Ok, we plotted something... but it is not the most useful diagram you have ever seen, or is it? For $t$ close to $40$, the functional value of our iterates is already so close to the minimum that we can't see the difference.

Instead, we might want to plot the **difference** $f(x^{(t)})-f(x^*)$ on a graph with **log scale** on the y-axis. As we expect this value to go to 0, plotting its logarithm might be more informative (i.e. it might tell  us more about how fast it converges etc).

In [None]:
semilogy(1:T, fs-f_star, color="blue") # plot on graph with logarithmic y-axis (see also semilogx and loglog)

xlabel(L"t")
ylabel(L"f(x^{(t)})-f(x^*)")
title("Convergence of the functional value")
grid("on")

This looks really linear!

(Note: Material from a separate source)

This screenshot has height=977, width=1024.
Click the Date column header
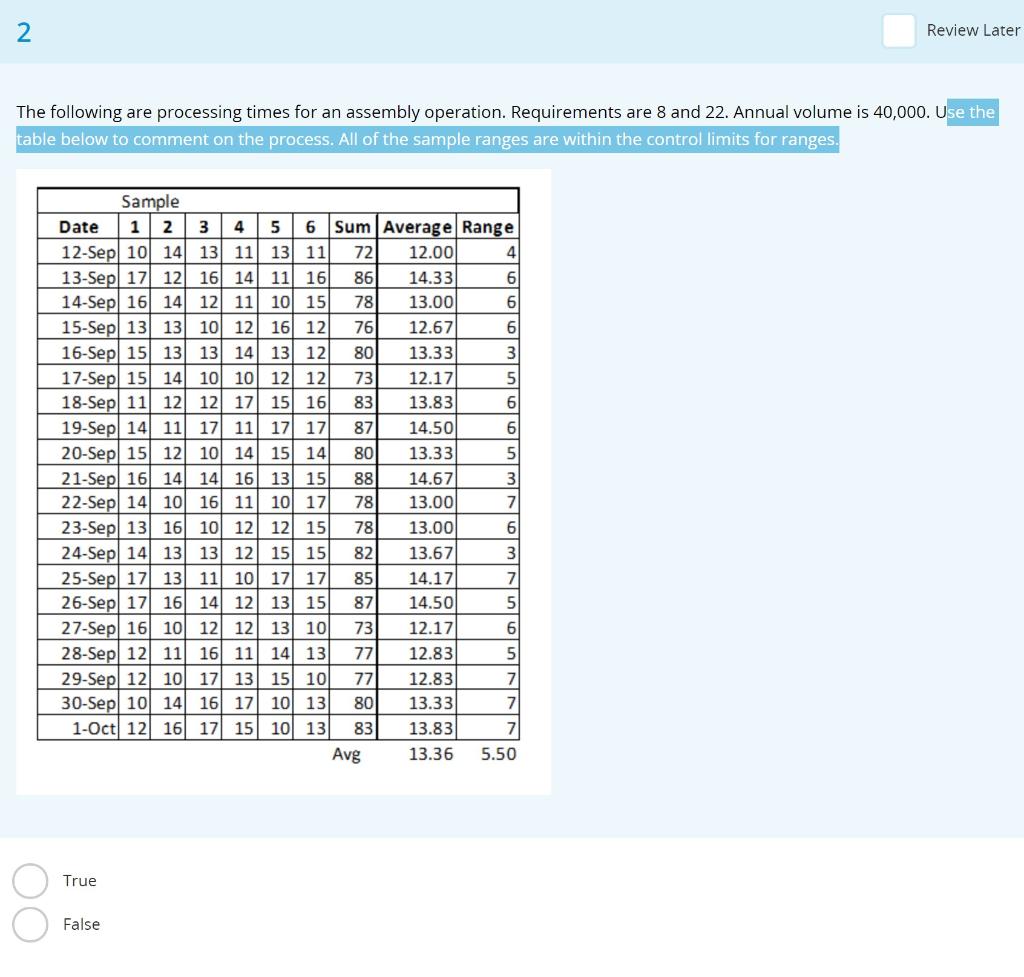(77, 227)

In other words, it seems like

$$\log{\left(f\left(x^{(t)}\right) - f\left(x^*\right)\right)} = \alpha t + \beta$$

for some constants $\alpha$ and $\beta$ (we could find these by fitting a linear line to our data). This is equivalent to saying that

$$f\left(x^{(t)}\right) - f\left(x^*\right) = \gamma . e^{\alpha t}$$

for $\gamma = e^\beta$, i.e. the distance between $f\left(x^{(t)}\right)$ and $f\left(x^*\right)$ **decreases exponentially**.